**AUFGABE**: Ersetze in den folgenden Einträgen überall „Screen dimensions“ durch „Display size“ und gib sie sonst unverändert wieder.

**EINTRÄGE ZUR AUFGABE**:

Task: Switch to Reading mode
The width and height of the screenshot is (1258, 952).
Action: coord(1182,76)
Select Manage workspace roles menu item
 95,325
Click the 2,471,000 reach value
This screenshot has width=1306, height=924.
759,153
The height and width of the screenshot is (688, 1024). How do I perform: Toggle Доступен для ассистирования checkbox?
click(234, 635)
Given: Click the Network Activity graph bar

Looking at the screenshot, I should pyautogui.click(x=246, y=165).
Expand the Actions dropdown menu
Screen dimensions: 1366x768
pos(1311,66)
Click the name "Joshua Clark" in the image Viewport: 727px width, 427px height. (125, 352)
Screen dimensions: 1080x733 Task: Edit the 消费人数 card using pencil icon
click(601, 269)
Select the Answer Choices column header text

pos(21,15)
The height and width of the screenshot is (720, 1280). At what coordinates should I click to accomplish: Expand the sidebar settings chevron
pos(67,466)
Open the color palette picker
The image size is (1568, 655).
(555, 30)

**ANTWORT FOLGT**:
Task: Switch to Reading mode
The width and height of the screenshot is (1258, 952).
Action: coord(1182,76)
Select Manage workspace roles menu item
 95,325
Click the 2,471,000 reach value
This screenshot has width=1306, height=924.
759,153
The height and width of the screenshot is (688, 1024). How do I perform: Toggle Доступен для ассистирования checkbox?
click(234, 635)
Given: Click the Network Activity graph bar

Looking at the screenshot, I should pyautogui.click(x=246, y=165).
Expand the Actions dropdown menu
Display size: 1366x768
pos(1311,66)
Click the name "Joshua Clark" in the image Viewport: 727px width, 427px height. (125, 352)
Display size: 1080x733 Task: Edit the 消费人数 card using pencil icon
click(601, 269)
Select the Answer Choices column header text

pos(21,15)
The height and width of the screenshot is (720, 1280). At what coordinates should I click to accomplish: Expand the sidebar settings chevron
pos(67,466)
Open the color palette picker
The image size is (1568, 655).
(555, 30)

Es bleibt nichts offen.